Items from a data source
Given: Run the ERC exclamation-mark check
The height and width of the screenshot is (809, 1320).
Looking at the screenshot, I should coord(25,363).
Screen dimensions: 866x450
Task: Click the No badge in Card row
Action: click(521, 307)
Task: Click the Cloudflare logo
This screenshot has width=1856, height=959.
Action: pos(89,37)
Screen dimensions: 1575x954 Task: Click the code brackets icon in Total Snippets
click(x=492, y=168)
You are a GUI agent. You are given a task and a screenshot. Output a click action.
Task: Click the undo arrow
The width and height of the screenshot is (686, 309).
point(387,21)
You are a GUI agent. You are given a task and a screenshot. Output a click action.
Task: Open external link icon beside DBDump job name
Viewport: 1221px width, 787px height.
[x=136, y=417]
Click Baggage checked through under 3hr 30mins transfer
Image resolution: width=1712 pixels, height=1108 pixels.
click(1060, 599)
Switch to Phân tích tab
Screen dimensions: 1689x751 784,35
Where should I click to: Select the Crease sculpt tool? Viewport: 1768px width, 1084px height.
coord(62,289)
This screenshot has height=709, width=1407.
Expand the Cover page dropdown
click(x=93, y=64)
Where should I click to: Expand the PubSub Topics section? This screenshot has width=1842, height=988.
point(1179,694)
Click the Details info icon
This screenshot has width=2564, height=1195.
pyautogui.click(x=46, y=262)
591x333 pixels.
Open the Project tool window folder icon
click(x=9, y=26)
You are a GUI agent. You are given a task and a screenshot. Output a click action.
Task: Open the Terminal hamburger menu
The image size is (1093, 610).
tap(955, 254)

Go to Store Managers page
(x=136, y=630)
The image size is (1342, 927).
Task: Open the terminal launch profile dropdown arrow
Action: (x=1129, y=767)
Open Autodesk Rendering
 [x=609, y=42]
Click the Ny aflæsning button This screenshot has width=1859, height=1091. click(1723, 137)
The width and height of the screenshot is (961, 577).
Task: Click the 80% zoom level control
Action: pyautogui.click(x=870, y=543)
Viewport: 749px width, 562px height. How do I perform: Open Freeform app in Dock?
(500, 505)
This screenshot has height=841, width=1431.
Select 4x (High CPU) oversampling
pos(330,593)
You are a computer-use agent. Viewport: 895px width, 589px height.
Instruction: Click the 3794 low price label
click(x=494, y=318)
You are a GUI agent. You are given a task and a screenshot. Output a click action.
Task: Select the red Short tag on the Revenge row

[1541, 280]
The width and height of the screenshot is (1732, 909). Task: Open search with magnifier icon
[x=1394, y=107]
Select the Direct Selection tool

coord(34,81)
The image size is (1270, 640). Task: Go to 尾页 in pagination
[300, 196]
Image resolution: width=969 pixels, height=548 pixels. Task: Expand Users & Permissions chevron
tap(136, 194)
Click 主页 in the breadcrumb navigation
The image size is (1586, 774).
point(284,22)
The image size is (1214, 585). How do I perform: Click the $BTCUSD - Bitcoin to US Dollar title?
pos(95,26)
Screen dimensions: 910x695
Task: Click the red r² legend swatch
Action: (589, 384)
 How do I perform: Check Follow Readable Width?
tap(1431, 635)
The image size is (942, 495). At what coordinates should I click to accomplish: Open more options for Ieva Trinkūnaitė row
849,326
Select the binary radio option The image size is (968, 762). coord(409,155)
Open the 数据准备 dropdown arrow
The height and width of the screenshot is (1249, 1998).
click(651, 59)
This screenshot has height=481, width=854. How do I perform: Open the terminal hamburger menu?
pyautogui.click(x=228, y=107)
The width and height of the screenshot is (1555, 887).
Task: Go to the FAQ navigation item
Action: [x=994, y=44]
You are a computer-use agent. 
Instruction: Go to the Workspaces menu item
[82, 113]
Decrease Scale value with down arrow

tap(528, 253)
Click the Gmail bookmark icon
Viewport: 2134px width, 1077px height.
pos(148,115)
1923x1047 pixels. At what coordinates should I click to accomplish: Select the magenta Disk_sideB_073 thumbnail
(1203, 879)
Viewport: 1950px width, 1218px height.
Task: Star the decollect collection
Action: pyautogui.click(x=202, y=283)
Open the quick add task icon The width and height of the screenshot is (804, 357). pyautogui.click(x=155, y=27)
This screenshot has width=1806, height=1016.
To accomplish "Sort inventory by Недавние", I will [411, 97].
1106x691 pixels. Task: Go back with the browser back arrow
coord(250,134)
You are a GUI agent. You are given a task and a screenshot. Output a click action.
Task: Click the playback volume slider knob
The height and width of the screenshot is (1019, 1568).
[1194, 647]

PROBLEM STATEMENT: Each record is to be repeated exactly.

YOUR RESPONSE:
Given: Run the ERC exclamation-mark check
The height and width of the screenshot is (809, 1320).
Looking at the screenshot, I should coord(25,363).
Screen dimensions: 866x450
Task: Click the No badge in Card row
Action: click(521, 307)
Task: Click the Cloudflare logo
This screenshot has width=1856, height=959.
Action: pos(89,37)
Screen dimensions: 1575x954 Task: Click the code brackets icon in Total Snippets
click(x=492, y=168)
You are a GUI agent. You are given a task and a screenshot. Output a click action.
Task: Click the undo arrow
The width and height of the screenshot is (686, 309).
point(387,21)
You are a GUI agent. You are given a task and a screenshot. Output a click action.
Task: Open external link icon beside DBDump job name
Viewport: 1221px width, 787px height.
[x=136, y=417]
Click Baggage checked through under 3hr 30mins transfer
Image resolution: width=1712 pixels, height=1108 pixels.
click(1060, 599)
Switch to Phân tích tab
Screen dimensions: 1689x751 784,35
Where should I click to: Select the Crease sculpt tool? Viewport: 1768px width, 1084px height.
coord(62,289)
This screenshot has height=709, width=1407.
Expand the Cover page dropdown
click(x=93, y=64)
Where should I click to: Expand the PubSub Topics section? This screenshot has width=1842, height=988.
point(1179,694)
Click the Details info icon
This screenshot has width=2564, height=1195.
pyautogui.click(x=46, y=262)
591x333 pixels.
Open the Project tool window folder icon
click(x=9, y=26)
You are a GUI agent. You are given a task and a screenshot. Output a click action.
Task: Open the Terminal hamburger menu
The image size is (1093, 610).
tap(955, 254)

Go to Store Managers page
(x=136, y=630)
The image size is (1342, 927).
Task: Open the terminal launch profile dropdown arrow
Action: (x=1129, y=767)
Open Autodesk Rendering
 [x=609, y=42]
Click the Ny aflæsning button This screenshot has width=1859, height=1091. click(1723, 137)
The width and height of the screenshot is (961, 577).
Task: Click the 80% zoom level control
Action: pyautogui.click(x=870, y=543)
Viewport: 749px width, 562px height. How do I perform: Open Freeform app in Dock?
(500, 505)
This screenshot has height=841, width=1431.
Select 4x (High CPU) oversampling
pos(330,593)
You are a computer-use agent. Viewport: 895px width, 589px height.
Instruction: Click the 3794 low price label
click(x=494, y=318)
You are a GUI agent. You are given a task and a screenshot. Output a click action.
Task: Select the red Short tag on the Revenge row

[1541, 280]
The width and height of the screenshot is (1732, 909). Task: Open search with magnifier icon
[x=1394, y=107]
Select the Direct Selection tool

coord(34,81)
The image size is (1270, 640). Task: Go to 尾页 in pagination
[300, 196]
Image resolution: width=969 pixels, height=548 pixels. Task: Expand Users & Permissions chevron
tap(136, 194)
Click 主页 in the breadcrumb navigation
The image size is (1586, 774).
point(284,22)
The image size is (1214, 585). How do I perform: Click the $BTCUSD - Bitcoin to US Dollar title?
pos(95,26)
Screen dimensions: 910x695
Task: Click the red r² legend swatch
Action: (589, 384)
 How do I perform: Check Follow Readable Width?
tap(1431, 635)
The image size is (942, 495). At what coordinates should I click to accomplish: Open more options for Ieva Trinkūnaitė row
849,326
Select the binary radio option The image size is (968, 762). coord(409,155)
Open the 数据准备 dropdown arrow
The height and width of the screenshot is (1249, 1998).
click(651, 59)
This screenshot has height=481, width=854. How do I perform: Open the terminal hamburger menu?
pyautogui.click(x=228, y=107)
The width and height of the screenshot is (1555, 887).
Task: Go to the FAQ navigation item
Action: [x=994, y=44]
You are a computer-use agent. 
Instruction: Go to the Workspaces menu item
[82, 113]
Decrease Scale value with down arrow

tap(528, 253)
Click the Gmail bookmark icon
Viewport: 2134px width, 1077px height.
pos(148,115)
1923x1047 pixels. At what coordinates should I click to accomplish: Select the magenta Disk_sideB_073 thumbnail
(1203, 879)
Viewport: 1950px width, 1218px height.
Task: Star the decollect collection
Action: pyautogui.click(x=202, y=283)
Open the quick add task icon The width and height of the screenshot is (804, 357). pyautogui.click(x=155, y=27)
This screenshot has width=1806, height=1016.
To accomplish "Sort inventory by Недавние", I will [411, 97].
1106x691 pixels. Task: Go back with the browser back arrow
coord(250,134)
You are a GUI agent. You are given a task and a screenshot. Output a click action.
Task: Click the playback volume slider knob
The height and width of the screenshot is (1019, 1568).
[1194, 647]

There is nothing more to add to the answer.